Return the lines beginning at the one that contains "Click the Livestream camera icon" and running to the end of the records, exactly and with nothing else. Omit pictures.

───── PROVIDED DATA ─────

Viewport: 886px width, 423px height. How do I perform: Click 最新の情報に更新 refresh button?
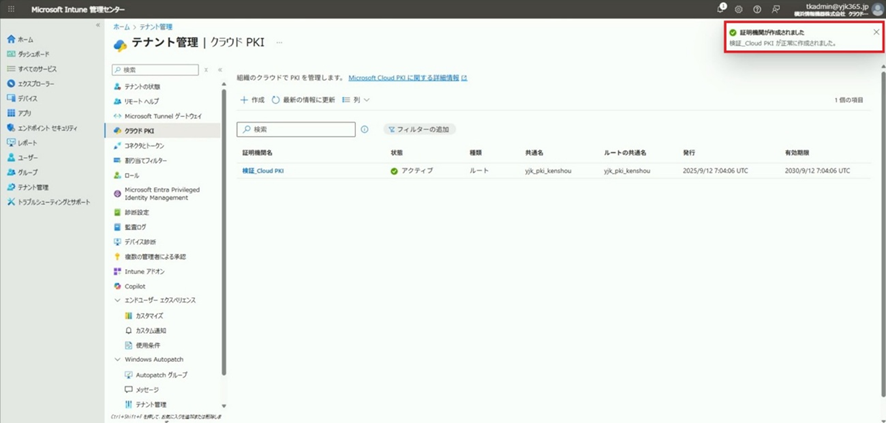coord(303,100)
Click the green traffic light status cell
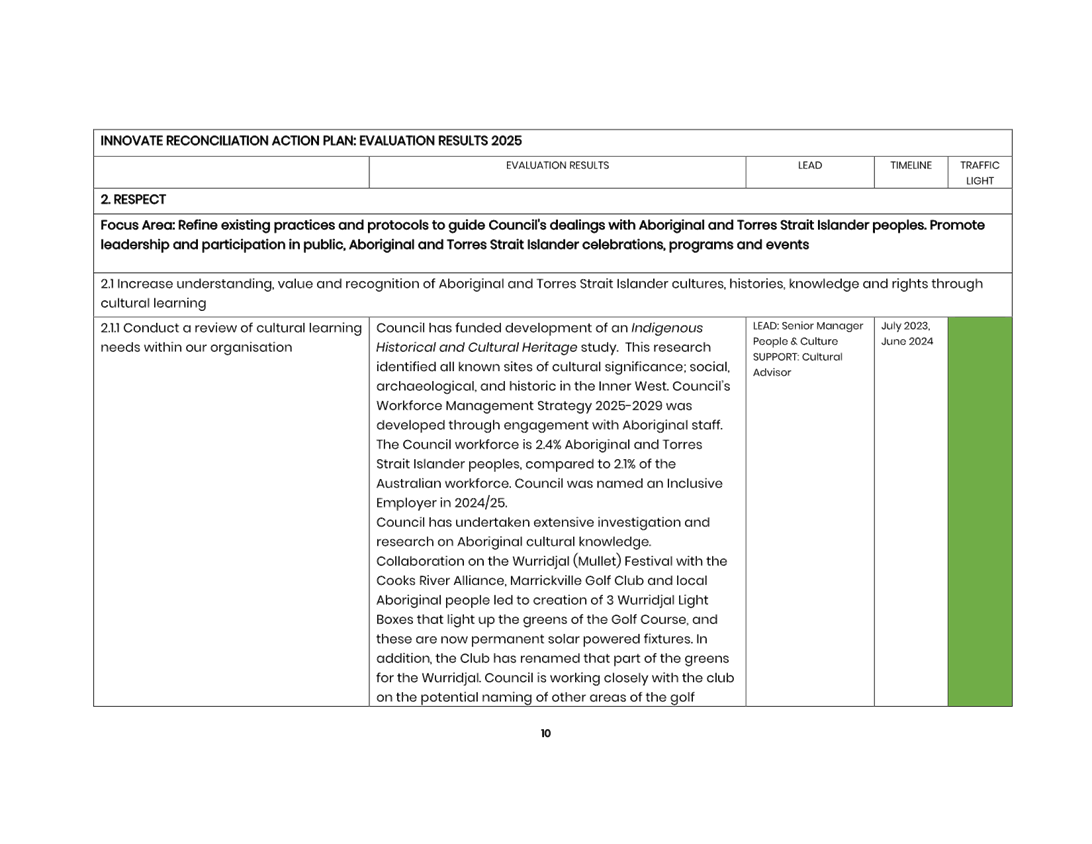 979,510
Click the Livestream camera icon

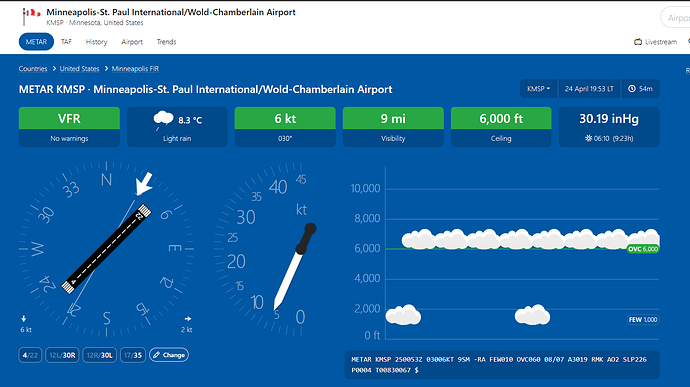click(638, 42)
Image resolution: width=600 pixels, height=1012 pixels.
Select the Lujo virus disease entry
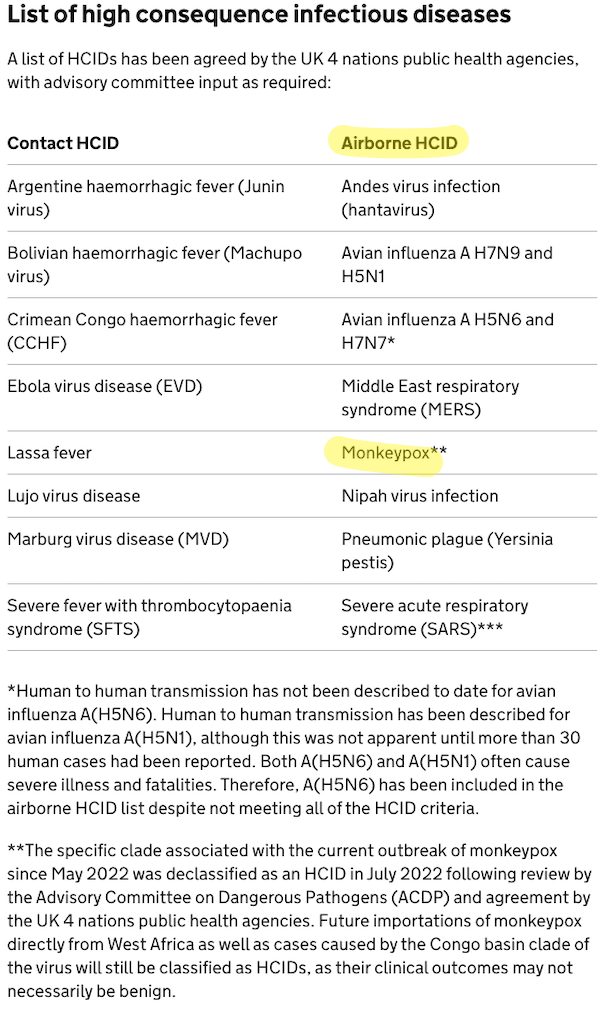pyautogui.click(x=74, y=496)
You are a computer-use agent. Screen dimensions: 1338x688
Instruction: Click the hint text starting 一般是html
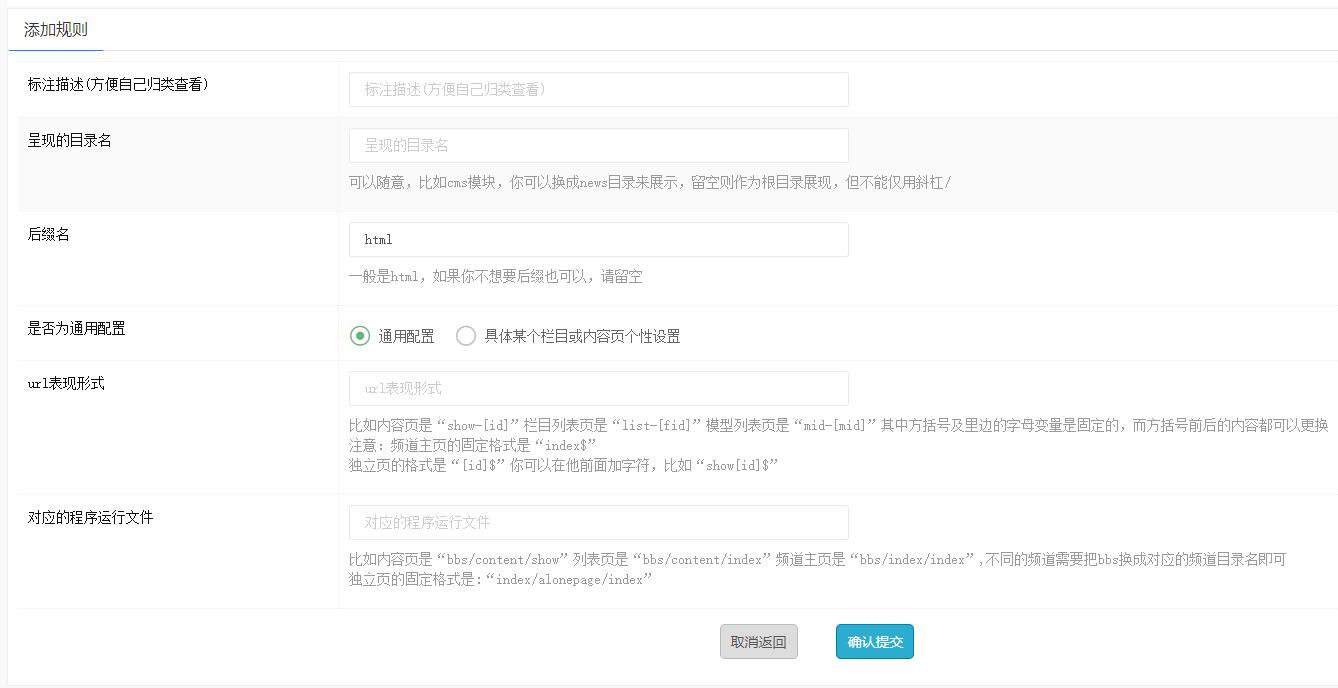495,277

─────

- **RESPONSE AREA**
Click the Livestream camera icon

click(638, 42)
Image resolution: width=600 pixels, height=1012 pixels.
Select the Lujo virus disease entry
pyautogui.click(x=74, y=496)
You are a computer-use agent. Screen dimensions: 1338x688
Instruction: Click the hint text starting 一般是html
495,277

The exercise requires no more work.